I now had a slight void in my life. Cravings I could feel from my mouth to my brain to the tips of my fingers and far too much time on my hands. You never realize the amount of time you spend drinking until you finally quit. So what was I to do? I was already curbing my cravings by eating sweets and junk food. I needed something that added a bit more enjoyment and a bit more value to my life. I decided on making my way to the gym but swiftly detoured to the cigar shop. Probably not the healthiest choice I have ever made but I was being drawn to the cigar shop like a sailor to a siren. Except instead of a beautiful woman with an angelic voice it was an aging, raspy voiced, man who just happens to look like Robert Duvall’s long lost brother.
At the point in which I had about a month of sobriety under my belt I decided to try what seemed to be a testy and dangerous experiment. I smoked my first cigar since quitting alcohol. The fear of a cigar reminding me of drinking- or even worse making me desire to drink- was residing within me. What if upon the first puff of my cigar I got a sobriety crushing craving? As much confidence as I felt I had in my sobriety in the first few months there are many triggers which can throw a deathly blow to one’s own determination.
So I set the circumstances for which I would smoke my next cigar.
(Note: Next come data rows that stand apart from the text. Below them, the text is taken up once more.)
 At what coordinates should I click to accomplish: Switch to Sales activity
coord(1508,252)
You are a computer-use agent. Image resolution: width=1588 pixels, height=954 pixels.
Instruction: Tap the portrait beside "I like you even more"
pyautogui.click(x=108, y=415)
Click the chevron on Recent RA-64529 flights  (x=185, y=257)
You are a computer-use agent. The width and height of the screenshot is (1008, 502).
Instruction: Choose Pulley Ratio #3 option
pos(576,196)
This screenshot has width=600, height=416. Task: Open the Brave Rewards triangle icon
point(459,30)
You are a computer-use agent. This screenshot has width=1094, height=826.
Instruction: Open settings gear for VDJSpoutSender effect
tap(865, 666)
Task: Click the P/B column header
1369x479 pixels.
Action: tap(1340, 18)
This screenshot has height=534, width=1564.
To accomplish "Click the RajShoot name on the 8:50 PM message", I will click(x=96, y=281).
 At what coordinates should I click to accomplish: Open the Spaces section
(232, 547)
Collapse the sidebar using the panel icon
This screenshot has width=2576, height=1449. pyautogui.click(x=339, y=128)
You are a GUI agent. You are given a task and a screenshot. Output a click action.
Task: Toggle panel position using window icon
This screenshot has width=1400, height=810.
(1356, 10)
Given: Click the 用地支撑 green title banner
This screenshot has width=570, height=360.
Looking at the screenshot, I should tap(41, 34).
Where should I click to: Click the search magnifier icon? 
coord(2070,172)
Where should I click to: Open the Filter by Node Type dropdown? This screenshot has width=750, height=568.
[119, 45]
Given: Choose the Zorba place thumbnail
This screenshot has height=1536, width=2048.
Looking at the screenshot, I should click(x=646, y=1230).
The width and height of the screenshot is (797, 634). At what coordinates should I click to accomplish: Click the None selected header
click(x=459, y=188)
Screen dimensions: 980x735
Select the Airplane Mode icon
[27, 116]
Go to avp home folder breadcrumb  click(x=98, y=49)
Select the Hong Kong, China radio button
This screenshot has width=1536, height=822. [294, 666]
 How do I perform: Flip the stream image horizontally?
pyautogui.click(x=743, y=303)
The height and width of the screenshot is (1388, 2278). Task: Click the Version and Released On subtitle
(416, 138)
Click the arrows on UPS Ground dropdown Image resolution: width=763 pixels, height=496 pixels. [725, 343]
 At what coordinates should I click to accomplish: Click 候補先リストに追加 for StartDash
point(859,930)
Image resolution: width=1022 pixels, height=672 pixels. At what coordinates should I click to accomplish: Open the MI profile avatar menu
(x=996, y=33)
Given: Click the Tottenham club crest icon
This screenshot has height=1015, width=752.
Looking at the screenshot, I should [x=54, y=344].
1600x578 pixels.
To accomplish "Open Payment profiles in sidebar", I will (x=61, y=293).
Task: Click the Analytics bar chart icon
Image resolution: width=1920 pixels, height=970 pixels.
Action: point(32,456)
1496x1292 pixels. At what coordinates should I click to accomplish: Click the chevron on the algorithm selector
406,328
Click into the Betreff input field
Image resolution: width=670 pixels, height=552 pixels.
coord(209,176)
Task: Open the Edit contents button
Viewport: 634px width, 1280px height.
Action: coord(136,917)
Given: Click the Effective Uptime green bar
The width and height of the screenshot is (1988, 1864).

I went to my parents’ farm- miles from the nearest convenience store- handed them my keys and prepared my cigar. If I was going to have an alcohol craving I was going to have to walk miles along a lonely backwoods road in order to get my first sip. I sat on their back porch and with a shaky hand I cut my cigar, put it to my mouth, lit it and took my first puff. Hello old friend- it’s great to have you back!
Luckily and thankfully, I never once had a craving. Just the opposite actually. The cigar became one of my best deterrents to cravings. Just a few days later I celebrated my longest bout of sobriety- thirty one days. It may not seem like long to most but that was monumental to me at the time. In fact, thirty one days seemed longer at the time than the point in which I hit six months. As a congratulatory gift a person in my cigar club, who I rarely conversed with at the time, sent me a box of CLE Connecticut’s. Unbeknownst to me at the time- these 25 cigars would play a monumental part in maintaining my sobriety. For those unaware as I was at the time, the second month of sobriety can be nearly worse for the addict because the cravings nearly worsen as they transition from a physical withdrawal to a mental one. That gift, those cigars, were my comforting fallback any time an alcoholic thought was looming. And with the reception of that gift I now had one more person I owed my sobriety to.
So is what I am saying really about cigars? Am I advocating that every alcoholic goes and picks up cigar smoking? Is this my announcement of the Sober Bastard Especial #7 cigar? Of course not, but what I want to get across is that you will NEED something to help curb your cravings. You need something that will fill that void. You need something that you enjoy and something that satisfies you- even if it is a little bit unhealthy. Is cigar smoking a little unhealthy? Sure. But it is far healthier than the alcoholic behavior I was living for so long! So what is your cigar? What is something that can add value to your life and to your behavior? Find that out and these cravings will begin to feel smaller and smaller until soon you are just left with something you thoroughly enjoy.